──────── DATA RECORDS ────────

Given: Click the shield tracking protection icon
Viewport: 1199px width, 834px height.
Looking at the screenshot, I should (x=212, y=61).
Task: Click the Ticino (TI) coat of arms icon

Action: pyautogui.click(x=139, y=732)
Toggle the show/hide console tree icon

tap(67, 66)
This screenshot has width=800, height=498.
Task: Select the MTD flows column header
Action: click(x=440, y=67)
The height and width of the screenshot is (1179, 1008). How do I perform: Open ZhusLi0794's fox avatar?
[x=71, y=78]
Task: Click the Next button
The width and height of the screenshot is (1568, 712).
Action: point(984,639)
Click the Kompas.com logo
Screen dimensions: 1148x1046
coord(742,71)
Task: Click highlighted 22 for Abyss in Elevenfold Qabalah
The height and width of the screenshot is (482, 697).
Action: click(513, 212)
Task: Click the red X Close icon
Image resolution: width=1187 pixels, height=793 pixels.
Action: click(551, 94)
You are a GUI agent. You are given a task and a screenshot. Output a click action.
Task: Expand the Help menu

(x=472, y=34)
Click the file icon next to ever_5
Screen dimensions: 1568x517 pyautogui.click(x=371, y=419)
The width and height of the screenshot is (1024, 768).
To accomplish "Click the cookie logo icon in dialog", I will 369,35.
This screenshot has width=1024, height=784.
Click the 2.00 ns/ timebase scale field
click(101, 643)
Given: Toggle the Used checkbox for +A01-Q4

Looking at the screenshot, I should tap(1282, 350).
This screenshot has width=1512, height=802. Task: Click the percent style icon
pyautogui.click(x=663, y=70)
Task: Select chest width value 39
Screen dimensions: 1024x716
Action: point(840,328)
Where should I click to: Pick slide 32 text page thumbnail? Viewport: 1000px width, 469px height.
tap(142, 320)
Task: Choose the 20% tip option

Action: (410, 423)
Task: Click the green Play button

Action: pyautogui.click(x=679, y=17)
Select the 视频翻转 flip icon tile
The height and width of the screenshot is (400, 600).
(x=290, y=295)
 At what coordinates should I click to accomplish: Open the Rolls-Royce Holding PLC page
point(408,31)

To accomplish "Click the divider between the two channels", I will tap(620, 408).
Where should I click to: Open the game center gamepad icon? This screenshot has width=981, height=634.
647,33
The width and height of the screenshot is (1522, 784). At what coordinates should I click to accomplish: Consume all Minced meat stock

────────

Quote exactly the stretch of lines above that starts at the first one and ends at the line with "Task: Click the Next button", and nothing beyond it.

:: SOLVED EXERCISE ::
Given: Click the shield tracking protection icon
Viewport: 1199px width, 834px height.
Looking at the screenshot, I should (x=212, y=61).
Task: Click the Ticino (TI) coat of arms icon

Action: pyautogui.click(x=139, y=732)
Toggle the show/hide console tree icon

tap(67, 66)
This screenshot has width=800, height=498.
Task: Select the MTD flows column header
Action: click(x=440, y=67)
The height and width of the screenshot is (1179, 1008). How do I perform: Open ZhusLi0794's fox avatar?
[x=71, y=78]
Task: Click the Next button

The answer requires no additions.